Set exercise: Count the lines in the records that contain the word "Where", treating uppercase and lowercase as different, and give only the number.

Records for locating displayed items:
* * * * * * *
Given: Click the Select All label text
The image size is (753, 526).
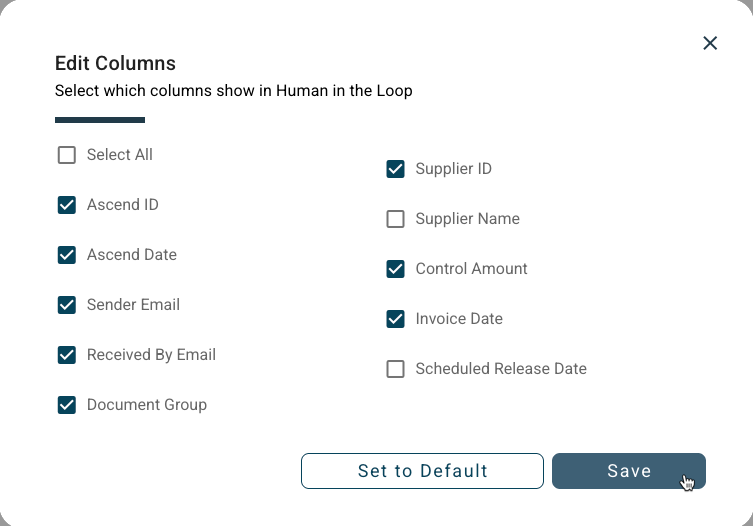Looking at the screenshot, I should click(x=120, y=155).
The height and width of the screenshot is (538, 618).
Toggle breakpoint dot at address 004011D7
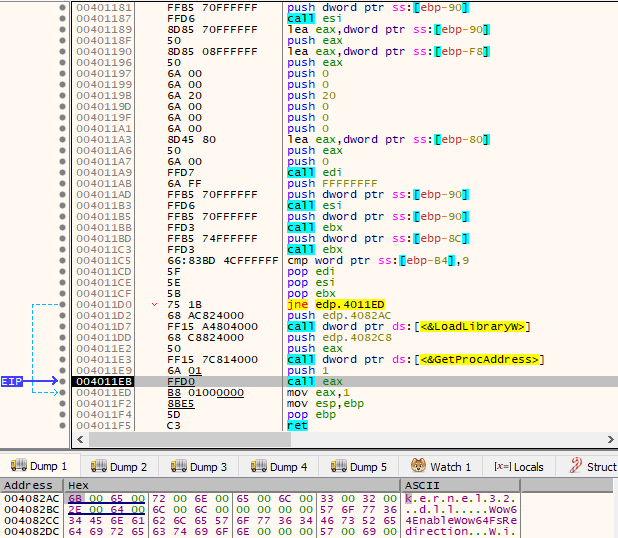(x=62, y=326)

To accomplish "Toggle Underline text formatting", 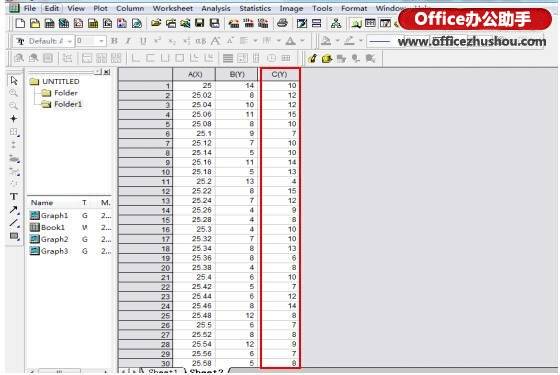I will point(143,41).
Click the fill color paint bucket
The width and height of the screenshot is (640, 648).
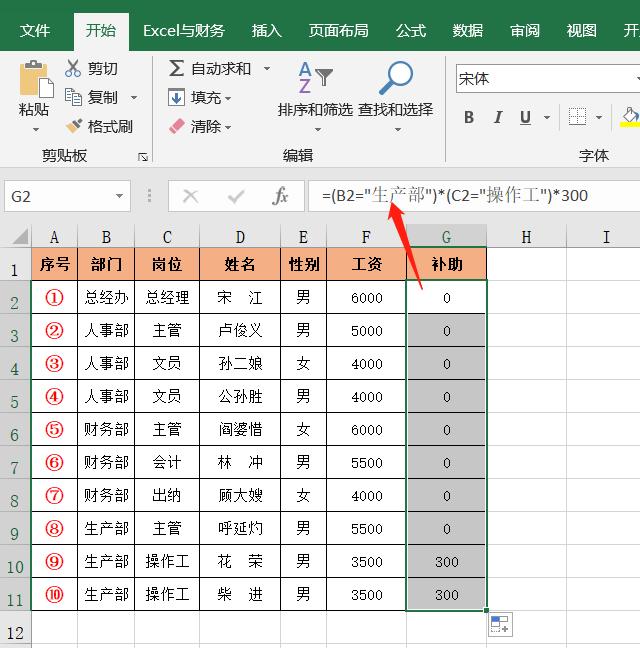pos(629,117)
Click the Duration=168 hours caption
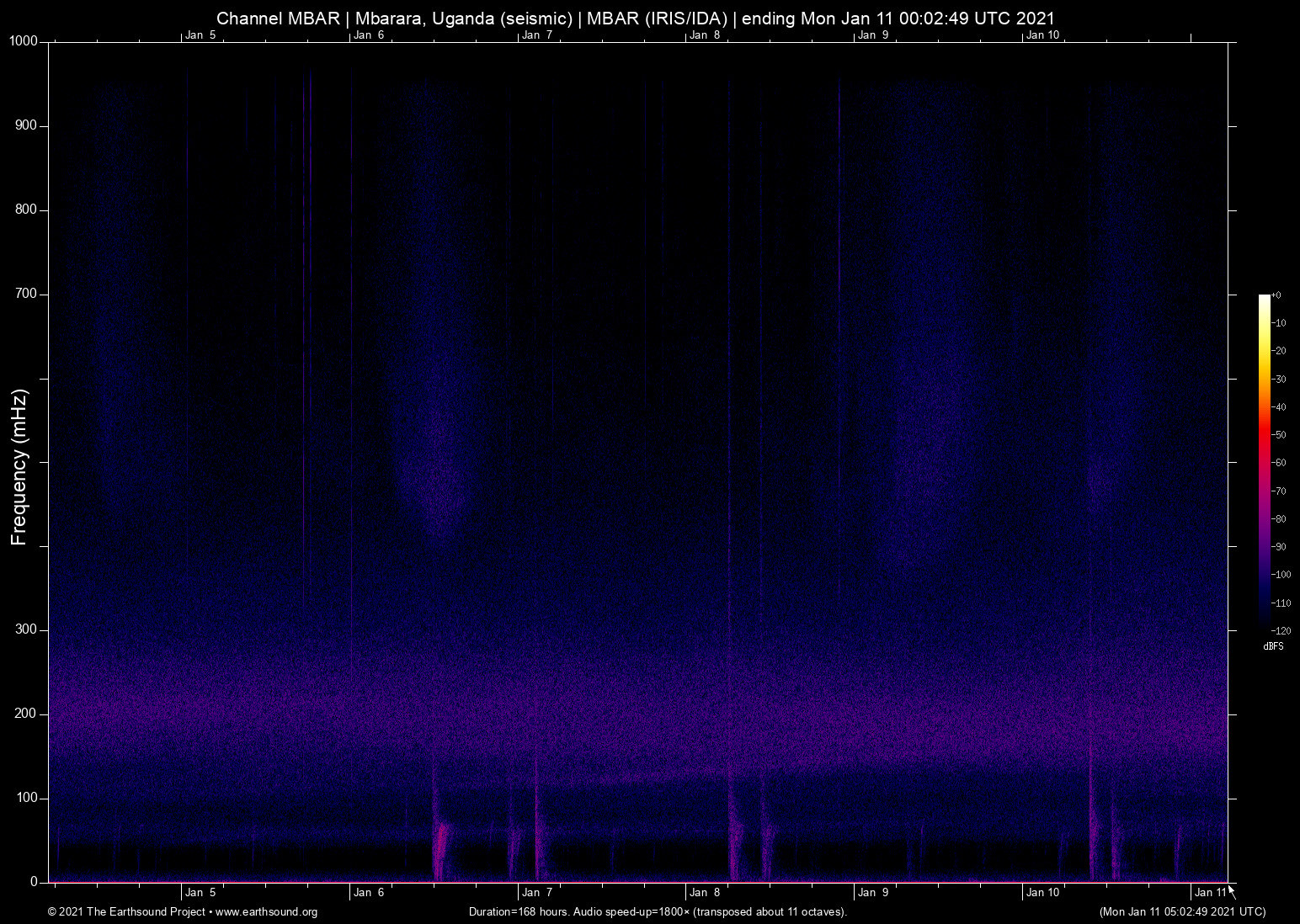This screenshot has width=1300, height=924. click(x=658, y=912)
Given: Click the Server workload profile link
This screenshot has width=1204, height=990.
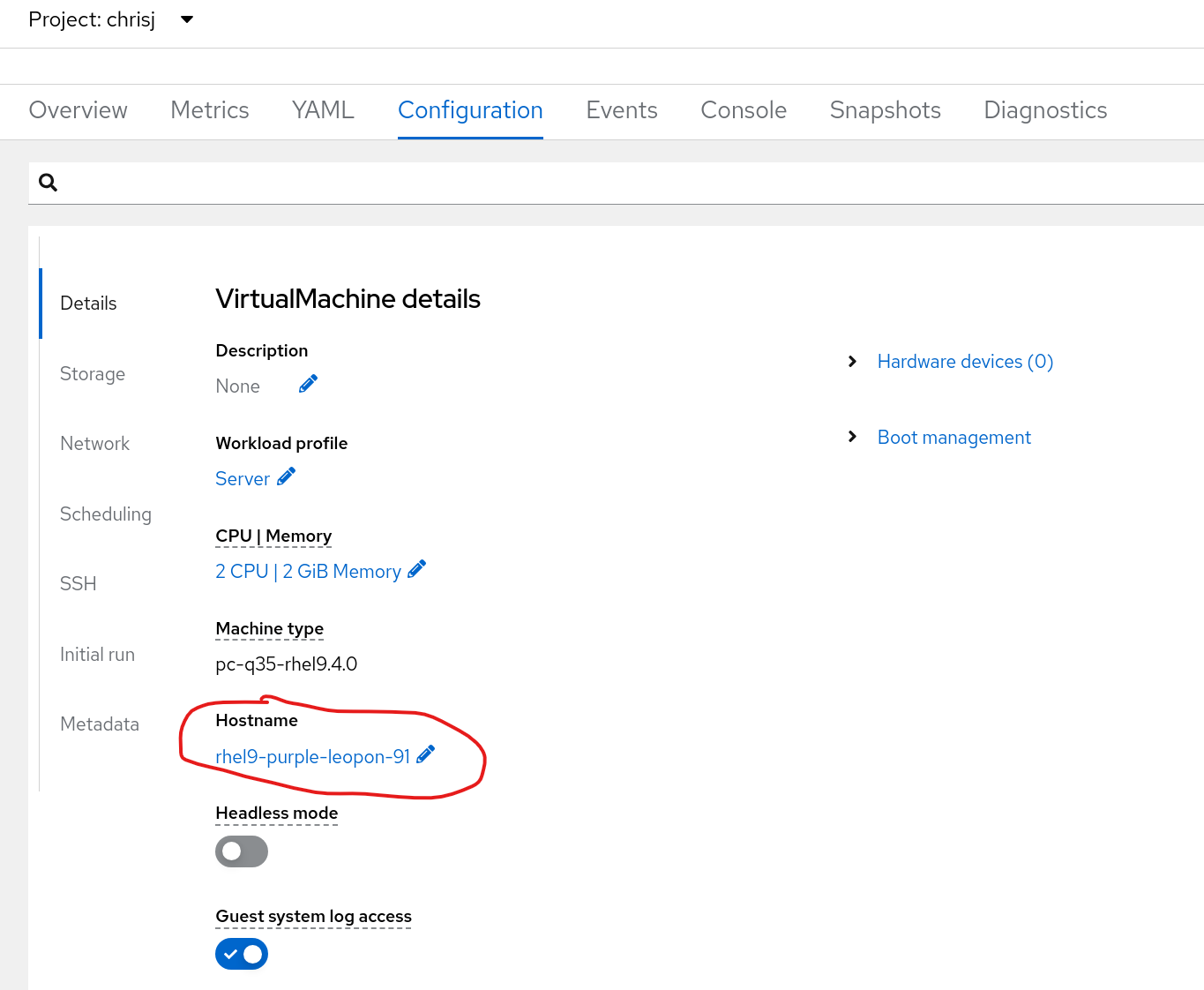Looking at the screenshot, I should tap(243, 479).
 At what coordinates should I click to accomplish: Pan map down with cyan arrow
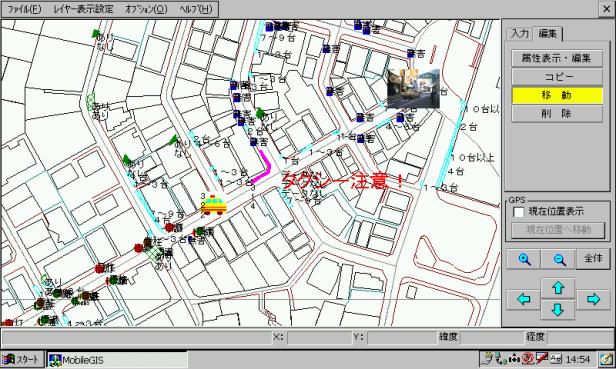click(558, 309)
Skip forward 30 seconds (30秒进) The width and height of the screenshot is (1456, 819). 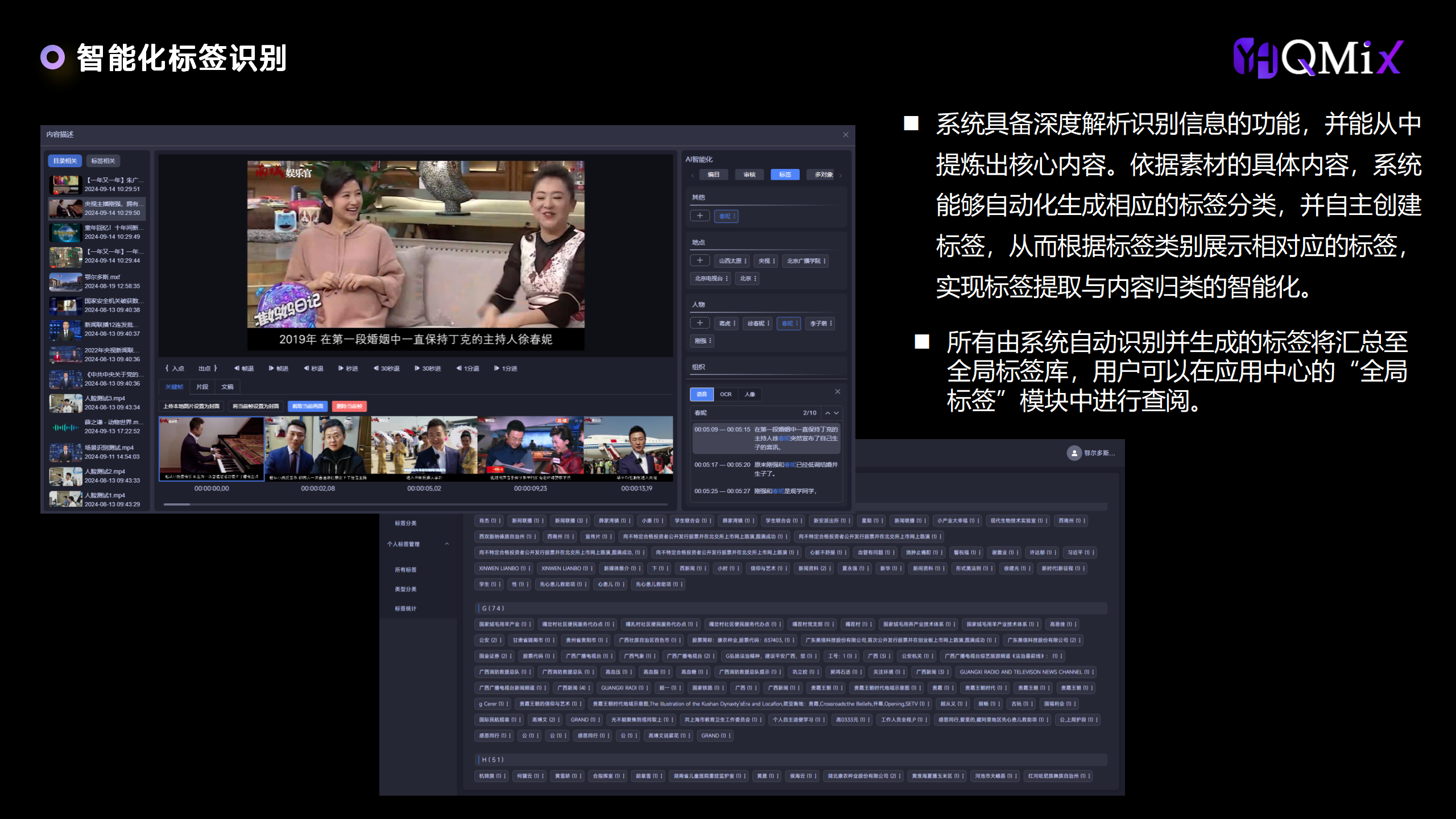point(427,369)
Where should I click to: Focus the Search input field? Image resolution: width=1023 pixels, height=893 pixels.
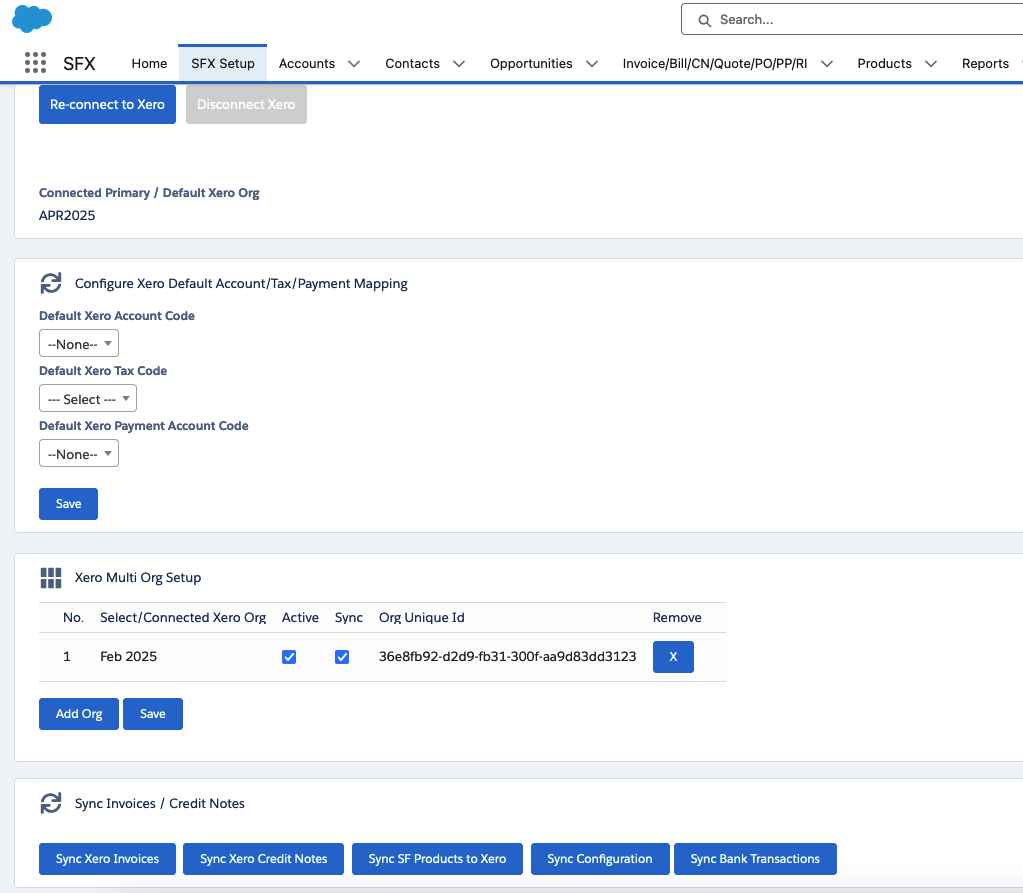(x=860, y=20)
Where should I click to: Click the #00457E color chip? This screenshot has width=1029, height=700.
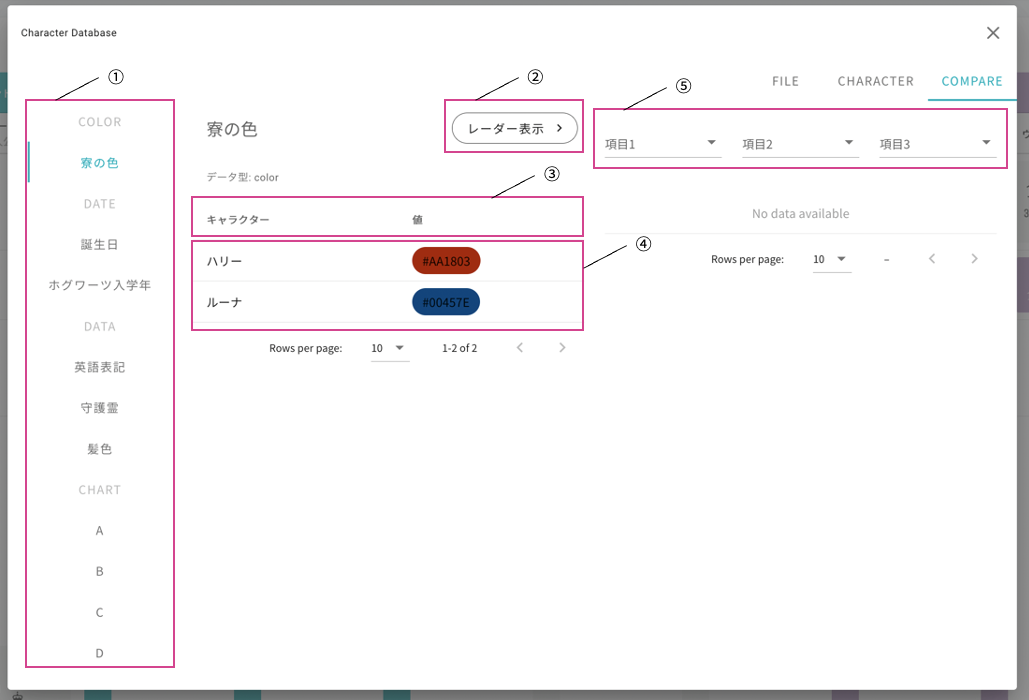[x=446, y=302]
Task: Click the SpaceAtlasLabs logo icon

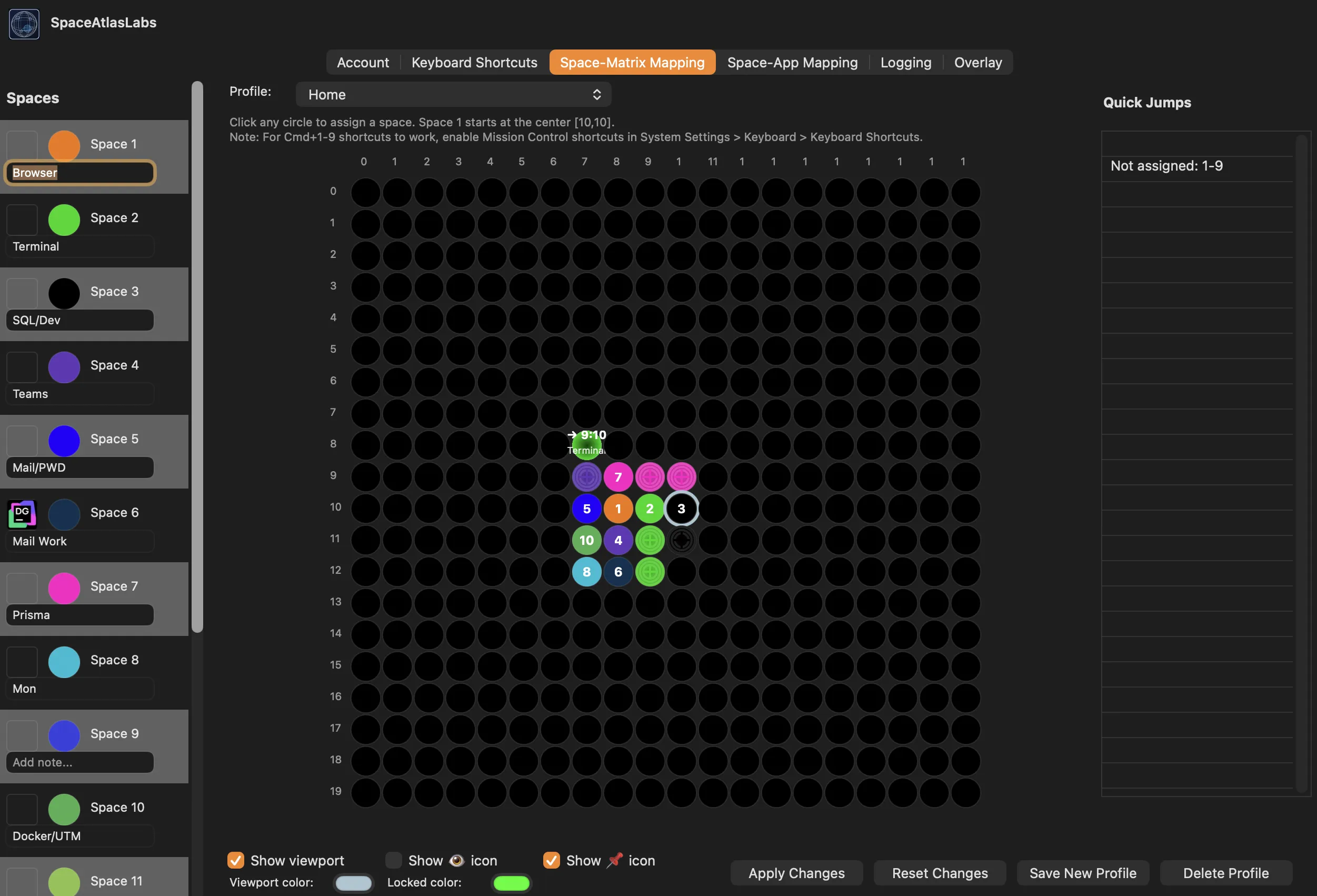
* * * * * * *
Output of the exercise: 2